Example category structure:

```rust
// categories/punctuation.rs
use phf::phf_map;

/// Punctuation and typography mappings
#[cfg(feature = "punctuation")]
pub static PUNCTUATION: phf::Map<&'static str, (&'static str, &'static str)> = phf_map! {
    "..." => ("…", "horizontal ellipsis"),
    "en" => ("–", "en dash"),
    "em" => ("—", "em dash"),
    "--" => ("—", "em dash"),
};
```

### Common Tasks

- **Adding a new mapping**:
  1. Identify the appropriate category module
  2. Add entry to the category's `phf_map!`
  3. Add test case for the new mapping
  4. Update documentation if needed

- **Adding a new category**:
  1. Create `categories/category_name.rs` with static map
  2. Add feature to `Cargo.toml`
  3. Add module to `categories/mod.rs`
  4. Include category in main lookup function
  5. Gate with `#[cfg(feature = "category_name")]`
  6. Add comprehensive tests

### Dependencies Philosophy

- **Minimal dependencies**: Only what's absolutely necessary
- **Zero runtime dependencies**: Core lookup has no runtime deps
- **Build-time only**: `phf` is compile-time only
- **No optional bloat**: Feature flags keep unused categories out

### Current Dependencies

- `phf` (with `macros` feature): Compile-time perfect hash maps (required for all builds)
- `emojis` (optional, enabled via `emoji` feature): Emoji shortcode lookup database

### Testing Notes

- Use `#[cfg(test)]` modules
- Test every mapping from the whitepaper
- Test case sensitivity (alpha vs Alpha)
- Test multiple aliases for same character
- Test unknown patterns return None
- IMPORTANT: Never add dependencies without giving me a chance to review it BEFORE you add them.

### Data Sources

The library includes mappings from multiple sources:

**Custom mappings** (implemented as `phf` maps):

- Punctuation & Typography (ellipsis, dashes, quotes, guillemets)
- Inverted & Special Punctuation (interrobang, inverted marks)
- Legal & Copyright Symbols
- Fractions
- Mathematical Operators
- Greek Letters (lowercase and uppercase)
- Superscripts and Subscripts
- Currency Symbols
- Miscellaneous Symbols
- Whitespace Characters
- Card Suits
- Music Notation
- Zodiac Symbols

**External sources**:

- HTML named character references from [WHATWG HTML Living Standard]https://html.spec.whatwg.org/entities.json
- Emoji shortcodes from the `emojis` crate

### Special Implementations

**HTML Entities**: The HTML module is split across three files (`part1.rs`, `part2.rs`, `part3.rs`) to manage the large number of entities (~2,200+ mappings). The `lookup_html()` function chains lookups across all three maps.

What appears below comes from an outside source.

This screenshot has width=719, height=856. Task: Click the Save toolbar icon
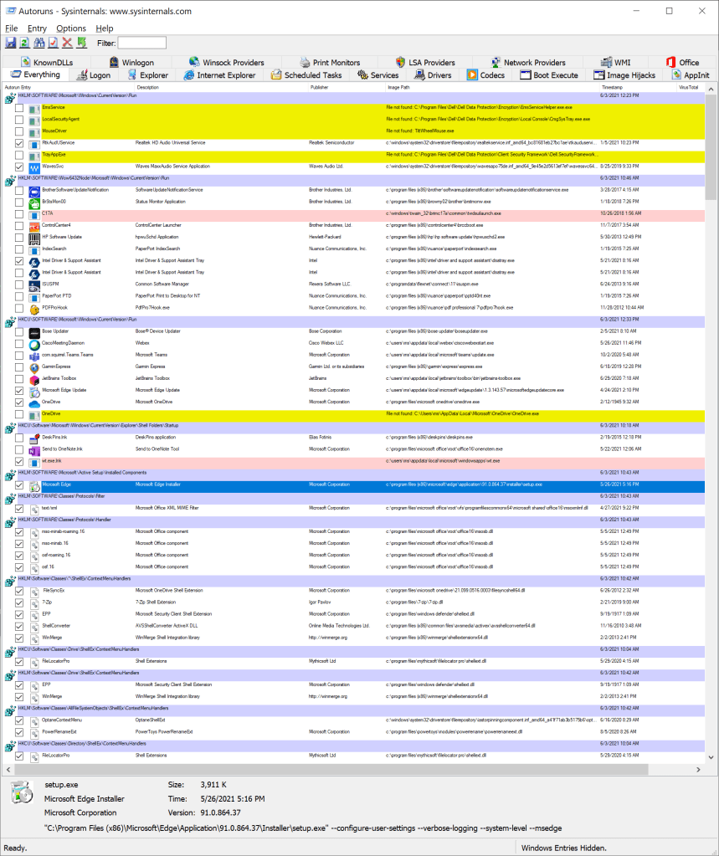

**Emoji**: Uses the external `emojis` crate for comprehensive shortcode support. Patterns must include surrounding colons (e.g., `:smile:`).

### Known Issues and Design Decisions

1. **Sequential lookup**: The main `lookup()` function checks categories sequentially. While fast with `phf`, a future optimization could combine all maps into a single compile-time map.

2. **HTML numeric entities**: Numeric HTML entities (e.g., `&#65;` or `&#x41;`) are intentionally not supported to maintain zero-allocation guarantees with static strings.

### Quality Metrics

- **`no_std` compatible**: Yes (enabled via `#![no_std]` in lib.rs)
- **Test coverage**: 100% (maintained via `cargo llvm-cov`)
- **Linting**: Zero clippy warnings with strict lints enabled
- **Documentation**: 100% coverage (all public and private items documented)
- **Edition**: Rust 2024

### Future Use

This library is designed to be a general-purpose Unicode character lookup library for use in other projects, particularly text editors, CLI tools, and markdown processors.